Obama subsequently said that he did not choose his words well, but added: "I said something that everybody knows is true." Obama had addressed similar themes of guns, religion, and economics in 2004 during an interview with Charlie Rose. Obama's strategist David Axelrod mentioned that Bill Clinton had made similar comments during his presidential campaign in 1991.
Tony Rezko
Obama has been accused of favoritism and improper business dealings with Chicago developer Tony Rezko and associates. Obama held a job from 1993 to 2002 with small Chicago law firm Davis, Miner, Barnhill & Galland, which represented Rezko and his development company, Rezmar. The firm's then senior partner, Allison S. Davis, later went into business with Rezko. When Obama began his political career Rezko supported him, serving on his U.S. Senate finance committee and eventually along with his companies and associates donating $250,000 to his U.S. Senate campaign.
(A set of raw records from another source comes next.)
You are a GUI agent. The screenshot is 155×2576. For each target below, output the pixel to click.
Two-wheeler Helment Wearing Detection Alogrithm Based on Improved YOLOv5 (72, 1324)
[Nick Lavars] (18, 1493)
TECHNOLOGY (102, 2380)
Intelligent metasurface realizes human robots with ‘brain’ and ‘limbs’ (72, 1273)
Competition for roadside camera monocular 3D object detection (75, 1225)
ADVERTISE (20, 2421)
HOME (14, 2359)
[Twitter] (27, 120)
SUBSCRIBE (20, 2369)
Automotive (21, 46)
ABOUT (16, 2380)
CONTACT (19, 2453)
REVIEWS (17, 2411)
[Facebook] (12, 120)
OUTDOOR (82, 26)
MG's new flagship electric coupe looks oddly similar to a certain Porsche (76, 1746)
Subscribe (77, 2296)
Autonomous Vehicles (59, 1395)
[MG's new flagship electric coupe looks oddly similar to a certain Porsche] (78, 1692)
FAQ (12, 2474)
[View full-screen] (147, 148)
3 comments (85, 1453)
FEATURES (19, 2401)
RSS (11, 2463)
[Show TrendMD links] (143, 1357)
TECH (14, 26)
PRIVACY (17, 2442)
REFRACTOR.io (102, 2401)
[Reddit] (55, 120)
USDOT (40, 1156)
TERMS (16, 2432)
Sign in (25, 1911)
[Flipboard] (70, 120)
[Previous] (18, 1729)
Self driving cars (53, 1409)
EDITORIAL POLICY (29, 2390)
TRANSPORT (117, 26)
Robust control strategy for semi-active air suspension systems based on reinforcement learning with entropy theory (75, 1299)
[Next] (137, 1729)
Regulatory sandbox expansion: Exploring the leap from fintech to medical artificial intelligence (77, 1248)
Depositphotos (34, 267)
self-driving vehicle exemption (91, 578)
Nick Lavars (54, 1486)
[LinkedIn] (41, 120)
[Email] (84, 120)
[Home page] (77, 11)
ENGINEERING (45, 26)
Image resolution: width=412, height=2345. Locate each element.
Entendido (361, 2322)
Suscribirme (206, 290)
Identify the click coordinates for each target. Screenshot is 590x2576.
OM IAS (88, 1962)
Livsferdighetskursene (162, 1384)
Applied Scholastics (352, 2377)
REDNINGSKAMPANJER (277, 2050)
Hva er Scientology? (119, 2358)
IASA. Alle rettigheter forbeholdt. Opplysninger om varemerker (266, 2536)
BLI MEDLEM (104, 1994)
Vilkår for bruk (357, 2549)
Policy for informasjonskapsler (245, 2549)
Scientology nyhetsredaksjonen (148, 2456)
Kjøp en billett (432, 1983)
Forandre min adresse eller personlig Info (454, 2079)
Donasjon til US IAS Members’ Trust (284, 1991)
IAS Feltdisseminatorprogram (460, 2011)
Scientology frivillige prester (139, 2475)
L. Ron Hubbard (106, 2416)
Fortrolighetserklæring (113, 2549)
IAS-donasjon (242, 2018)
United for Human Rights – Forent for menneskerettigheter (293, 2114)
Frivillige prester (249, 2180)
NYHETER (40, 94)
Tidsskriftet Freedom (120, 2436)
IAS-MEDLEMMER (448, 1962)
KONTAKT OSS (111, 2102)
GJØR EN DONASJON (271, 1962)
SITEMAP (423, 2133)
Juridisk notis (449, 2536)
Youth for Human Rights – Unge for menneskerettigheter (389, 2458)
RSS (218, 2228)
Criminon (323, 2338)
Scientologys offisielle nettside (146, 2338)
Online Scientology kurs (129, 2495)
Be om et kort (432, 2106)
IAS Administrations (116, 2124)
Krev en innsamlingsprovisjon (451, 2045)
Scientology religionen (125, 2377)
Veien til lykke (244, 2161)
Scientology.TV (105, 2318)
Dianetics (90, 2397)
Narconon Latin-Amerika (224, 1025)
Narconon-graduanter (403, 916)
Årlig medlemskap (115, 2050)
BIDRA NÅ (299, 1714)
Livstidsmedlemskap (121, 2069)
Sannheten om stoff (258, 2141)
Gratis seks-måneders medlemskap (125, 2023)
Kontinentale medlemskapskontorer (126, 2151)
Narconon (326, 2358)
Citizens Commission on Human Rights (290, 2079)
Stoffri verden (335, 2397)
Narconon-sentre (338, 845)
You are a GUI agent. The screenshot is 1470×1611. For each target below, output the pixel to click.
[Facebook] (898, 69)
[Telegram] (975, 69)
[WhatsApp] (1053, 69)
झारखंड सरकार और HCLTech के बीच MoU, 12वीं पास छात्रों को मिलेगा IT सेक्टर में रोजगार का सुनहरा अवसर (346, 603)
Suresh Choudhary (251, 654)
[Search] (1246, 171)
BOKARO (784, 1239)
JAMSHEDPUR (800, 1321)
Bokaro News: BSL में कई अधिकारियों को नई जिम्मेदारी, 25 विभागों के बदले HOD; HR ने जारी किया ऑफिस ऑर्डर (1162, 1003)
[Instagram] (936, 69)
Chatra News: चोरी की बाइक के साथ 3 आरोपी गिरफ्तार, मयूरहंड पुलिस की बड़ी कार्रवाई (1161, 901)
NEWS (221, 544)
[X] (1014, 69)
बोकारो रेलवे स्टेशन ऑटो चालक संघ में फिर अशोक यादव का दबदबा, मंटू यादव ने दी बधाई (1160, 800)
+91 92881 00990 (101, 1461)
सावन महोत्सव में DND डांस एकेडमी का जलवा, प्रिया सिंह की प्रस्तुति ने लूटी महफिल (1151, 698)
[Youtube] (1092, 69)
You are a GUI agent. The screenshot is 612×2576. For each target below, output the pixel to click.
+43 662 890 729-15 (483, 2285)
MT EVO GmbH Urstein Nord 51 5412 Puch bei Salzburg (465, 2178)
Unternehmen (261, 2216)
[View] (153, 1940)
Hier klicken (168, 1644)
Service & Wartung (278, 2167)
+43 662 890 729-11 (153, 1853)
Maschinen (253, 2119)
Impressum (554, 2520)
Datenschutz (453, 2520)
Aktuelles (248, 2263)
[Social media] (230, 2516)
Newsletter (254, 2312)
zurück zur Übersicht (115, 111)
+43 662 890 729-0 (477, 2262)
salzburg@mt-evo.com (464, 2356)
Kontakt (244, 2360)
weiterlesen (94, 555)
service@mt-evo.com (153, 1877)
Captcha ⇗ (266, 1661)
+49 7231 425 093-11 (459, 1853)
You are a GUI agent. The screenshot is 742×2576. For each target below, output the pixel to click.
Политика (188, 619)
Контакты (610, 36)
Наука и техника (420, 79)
Obama later purchased a home, in the process engaging in a series of transactions that involved Rezko's wife, ultimately resulting in a substantial profit for Rezko's development company. Obama acknowledged that the exchange created an appearance of impropriety In 2007, Obama wrote letters on behalf of a low-income building project headed by Rezko and Davis. Obama and Rezko, through their spokespeople, denied that the letters were written as a favor. Obama's spokesman claimed the support was offered solely in the interest of the community.
The land trade was reported by the major Chicago newspapers in late 2006, and the low income development transaction was reported locally in June, 2007. The Clinton campaign picked up the issue as a way of impugning Obama's ethics, an effort the Obama campaign attempted to counter by calling attention to Clinton's own Whitewater scandal. When Rezko was charged with federal crimes in connection with the "Operation Board Games" case (which did not involve Obama), the judge assigned to the case a former member of the Independent Counsel team that prosecuted the Whitewater case. Barack Obama's threat to withdraw from NAFTA should be viewed as "political positioning," according to a memo written after the U.S. presidential hopeful's senior economic policy adviser met with Canadian officials. According to a memo written by Canadian consulate staffer Joseph DeMora, after a meeting in Chicago last week with Austan Goolsbee and Canadian Consul General Georges Rioux, assuring from Goosbee suggested Obama's wasn't serious about his comments threatening to pull the United States out of the 15-year-old North American Free Trade Agreement with Canada and Mexico unless it's renegotiated.